#### Provided data
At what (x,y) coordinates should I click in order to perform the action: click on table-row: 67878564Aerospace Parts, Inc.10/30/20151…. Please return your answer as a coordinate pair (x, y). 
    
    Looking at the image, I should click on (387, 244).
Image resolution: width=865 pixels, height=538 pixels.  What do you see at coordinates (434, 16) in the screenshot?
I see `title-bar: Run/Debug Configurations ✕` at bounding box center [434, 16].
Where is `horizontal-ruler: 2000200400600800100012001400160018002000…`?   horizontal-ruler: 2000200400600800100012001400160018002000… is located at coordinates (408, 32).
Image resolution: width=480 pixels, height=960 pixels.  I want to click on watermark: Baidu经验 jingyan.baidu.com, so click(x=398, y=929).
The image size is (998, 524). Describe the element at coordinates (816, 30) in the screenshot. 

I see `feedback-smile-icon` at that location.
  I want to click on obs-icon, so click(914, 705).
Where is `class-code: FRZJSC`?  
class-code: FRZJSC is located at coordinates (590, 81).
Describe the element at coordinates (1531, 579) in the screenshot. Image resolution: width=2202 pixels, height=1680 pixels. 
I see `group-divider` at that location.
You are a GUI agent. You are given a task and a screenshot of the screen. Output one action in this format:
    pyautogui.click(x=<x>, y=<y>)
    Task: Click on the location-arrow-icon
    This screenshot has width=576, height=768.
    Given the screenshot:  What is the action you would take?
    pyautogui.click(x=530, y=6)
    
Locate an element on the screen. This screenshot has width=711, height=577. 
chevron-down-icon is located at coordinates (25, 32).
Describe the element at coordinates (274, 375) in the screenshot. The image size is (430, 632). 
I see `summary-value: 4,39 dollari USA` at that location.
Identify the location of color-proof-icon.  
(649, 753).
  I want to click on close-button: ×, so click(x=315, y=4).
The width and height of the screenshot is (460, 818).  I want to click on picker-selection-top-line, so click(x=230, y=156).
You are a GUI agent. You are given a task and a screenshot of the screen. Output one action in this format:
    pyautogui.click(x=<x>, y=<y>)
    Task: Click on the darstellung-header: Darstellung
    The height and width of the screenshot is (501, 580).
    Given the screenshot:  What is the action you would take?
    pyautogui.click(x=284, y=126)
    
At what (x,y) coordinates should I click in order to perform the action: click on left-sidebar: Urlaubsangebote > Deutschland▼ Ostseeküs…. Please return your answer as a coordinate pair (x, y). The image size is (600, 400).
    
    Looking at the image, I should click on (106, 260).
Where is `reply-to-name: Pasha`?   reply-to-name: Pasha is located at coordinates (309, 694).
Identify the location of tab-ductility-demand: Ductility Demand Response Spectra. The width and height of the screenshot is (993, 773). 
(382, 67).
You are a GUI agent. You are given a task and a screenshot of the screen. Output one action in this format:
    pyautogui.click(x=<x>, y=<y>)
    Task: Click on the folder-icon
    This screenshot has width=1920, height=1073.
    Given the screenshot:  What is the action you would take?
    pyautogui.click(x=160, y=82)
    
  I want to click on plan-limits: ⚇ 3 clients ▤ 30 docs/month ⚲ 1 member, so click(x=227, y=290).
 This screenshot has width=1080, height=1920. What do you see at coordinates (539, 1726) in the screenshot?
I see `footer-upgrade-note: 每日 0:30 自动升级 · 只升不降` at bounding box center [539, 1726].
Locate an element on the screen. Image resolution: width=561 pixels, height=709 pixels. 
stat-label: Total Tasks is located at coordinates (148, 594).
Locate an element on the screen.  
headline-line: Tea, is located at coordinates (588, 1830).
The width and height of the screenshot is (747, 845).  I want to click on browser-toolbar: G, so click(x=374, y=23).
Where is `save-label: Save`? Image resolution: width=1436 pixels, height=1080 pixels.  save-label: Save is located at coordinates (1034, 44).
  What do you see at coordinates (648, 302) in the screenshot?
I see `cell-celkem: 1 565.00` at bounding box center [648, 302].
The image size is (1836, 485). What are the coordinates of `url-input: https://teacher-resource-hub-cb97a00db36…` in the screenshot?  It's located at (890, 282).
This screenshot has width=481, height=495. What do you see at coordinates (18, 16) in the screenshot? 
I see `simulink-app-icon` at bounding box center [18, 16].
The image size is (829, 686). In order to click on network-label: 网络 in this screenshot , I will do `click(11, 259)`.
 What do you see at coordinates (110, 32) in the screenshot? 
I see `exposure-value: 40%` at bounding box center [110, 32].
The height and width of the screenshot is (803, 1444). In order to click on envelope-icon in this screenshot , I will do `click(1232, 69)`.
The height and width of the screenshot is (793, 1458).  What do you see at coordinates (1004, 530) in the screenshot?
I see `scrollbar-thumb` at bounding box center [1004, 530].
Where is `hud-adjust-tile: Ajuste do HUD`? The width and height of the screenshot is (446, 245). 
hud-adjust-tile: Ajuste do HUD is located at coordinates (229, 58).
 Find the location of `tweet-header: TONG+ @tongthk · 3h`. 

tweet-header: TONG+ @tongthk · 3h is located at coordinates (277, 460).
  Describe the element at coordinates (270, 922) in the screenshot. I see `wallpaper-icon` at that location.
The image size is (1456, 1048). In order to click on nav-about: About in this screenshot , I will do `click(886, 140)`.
########
▶ Exercise prompt: Please repeat every one of the items above, word for word.

▶ Answer section:
At what (x,y) coordinates should I click in order to perform the action: click on table-row: 67878564Aerospace Parts, Inc.10/30/20151…. Please return your answer as a coordinate pair (x, y). 
    
    Looking at the image, I should click on (387, 244).
Image resolution: width=865 pixels, height=538 pixels.  What do you see at coordinates (434, 16) in the screenshot?
I see `title-bar: Run/Debug Configurations ✕` at bounding box center [434, 16].
Where is `horizontal-ruler: 2000200400600800100012001400160018002000…`?   horizontal-ruler: 2000200400600800100012001400160018002000… is located at coordinates (408, 32).
Image resolution: width=480 pixels, height=960 pixels.  I want to click on watermark: Baidu经验 jingyan.baidu.com, so click(x=398, y=929).
The image size is (998, 524). Describe the element at coordinates (816, 30) in the screenshot. 

I see `feedback-smile-icon` at that location.
  I want to click on obs-icon, so click(914, 705).
Where is `class-code: FRZJSC`?  
class-code: FRZJSC is located at coordinates (590, 81).
Describe the element at coordinates (1531, 579) in the screenshot. Image resolution: width=2202 pixels, height=1680 pixels. 
I see `group-divider` at that location.
You are a GUI agent. You are given a task and a screenshot of the screen. Output one action in this format:
    pyautogui.click(x=<x>, y=<y>)
    Task: Click on the location-arrow-icon
    This screenshot has width=576, height=768.
    Given the screenshot:  What is the action you would take?
    pyautogui.click(x=530, y=6)
    
Locate an element on the screen. This screenshot has width=711, height=577. 
chevron-down-icon is located at coordinates (25, 32).
Describe the element at coordinates (274, 375) in the screenshot. The image size is (430, 632). 
I see `summary-value: 4,39 dollari USA` at that location.
Identify the location of color-proof-icon.  
(649, 753).
  I want to click on close-button: ×, so click(x=315, y=4).
The width and height of the screenshot is (460, 818).  I want to click on picker-selection-top-line, so click(x=230, y=156).
You are a GUI agent. You are given a task and a screenshot of the screen. Output one action in this format:
    pyautogui.click(x=<x>, y=<y>)
    Task: Click on the darstellung-header: Darstellung
    The height and width of the screenshot is (501, 580).
    Given the screenshot:  What is the action you would take?
    pyautogui.click(x=284, y=126)
    
At what (x,y) coordinates should I click in order to perform the action: click on left-sidebar: Urlaubsangebote > Deutschland▼ Ostseeküs…. Please return your answer as a coordinate pair (x, y). The image size is (600, 400).
    
    Looking at the image, I should click on (106, 260).
Where is `reply-to-name: Pasha`?   reply-to-name: Pasha is located at coordinates (309, 694).
Identify the location of tab-ductility-demand: Ductility Demand Response Spectra. The width and height of the screenshot is (993, 773). 
(382, 67).
You are a GUI agent. You are given a task and a screenshot of the screen. Output one action in this format:
    pyautogui.click(x=<x>, y=<y>)
    Task: Click on the folder-icon
    This screenshot has width=1920, height=1073.
    Given the screenshot:  What is the action you would take?
    pyautogui.click(x=160, y=82)
    
  I want to click on plan-limits: ⚇ 3 clients ▤ 30 docs/month ⚲ 1 member, so click(x=227, y=290).
 This screenshot has width=1080, height=1920. What do you see at coordinates (539, 1726) in the screenshot?
I see `footer-upgrade-note: 每日 0:30 自动升级 · 只升不降` at bounding box center [539, 1726].
Locate an element on the screen. Image resolution: width=561 pixels, height=709 pixels. 
stat-label: Total Tasks is located at coordinates (148, 594).
Locate an element on the screen.  
headline-line: Tea, is located at coordinates (588, 1830).
The width and height of the screenshot is (747, 845).  I want to click on browser-toolbar: G, so click(x=374, y=23).
Where is `save-label: Save`? Image resolution: width=1436 pixels, height=1080 pixels.  save-label: Save is located at coordinates (1034, 44).
  What do you see at coordinates (648, 302) in the screenshot?
I see `cell-celkem: 1 565.00` at bounding box center [648, 302].
The image size is (1836, 485). What are the coordinates of `url-input: https://teacher-resource-hub-cb97a00db36…` in the screenshot?  It's located at (890, 282).
This screenshot has width=481, height=495. What do you see at coordinates (18, 16) in the screenshot? 
I see `simulink-app-icon` at bounding box center [18, 16].
The image size is (829, 686). In order to click on network-label: 网络 in this screenshot , I will do `click(11, 259)`.
 What do you see at coordinates (110, 32) in the screenshot? 
I see `exposure-value: 40%` at bounding box center [110, 32].
The height and width of the screenshot is (803, 1444). In order to click on envelope-icon in this screenshot , I will do `click(1232, 69)`.
The height and width of the screenshot is (793, 1458).  What do you see at coordinates (1004, 530) in the screenshot?
I see `scrollbar-thumb` at bounding box center [1004, 530].
Where is `hud-adjust-tile: Ajuste do HUD`? The width and height of the screenshot is (446, 245). 
hud-adjust-tile: Ajuste do HUD is located at coordinates (229, 58).
 Find the location of `tweet-header: TONG+ @tongthk · 3h`. 

tweet-header: TONG+ @tongthk · 3h is located at coordinates (277, 460).
  Describe the element at coordinates (270, 922) in the screenshot. I see `wallpaper-icon` at that location.
The image size is (1456, 1048). In order to click on nav-about: About in this screenshot , I will do `click(886, 140)`.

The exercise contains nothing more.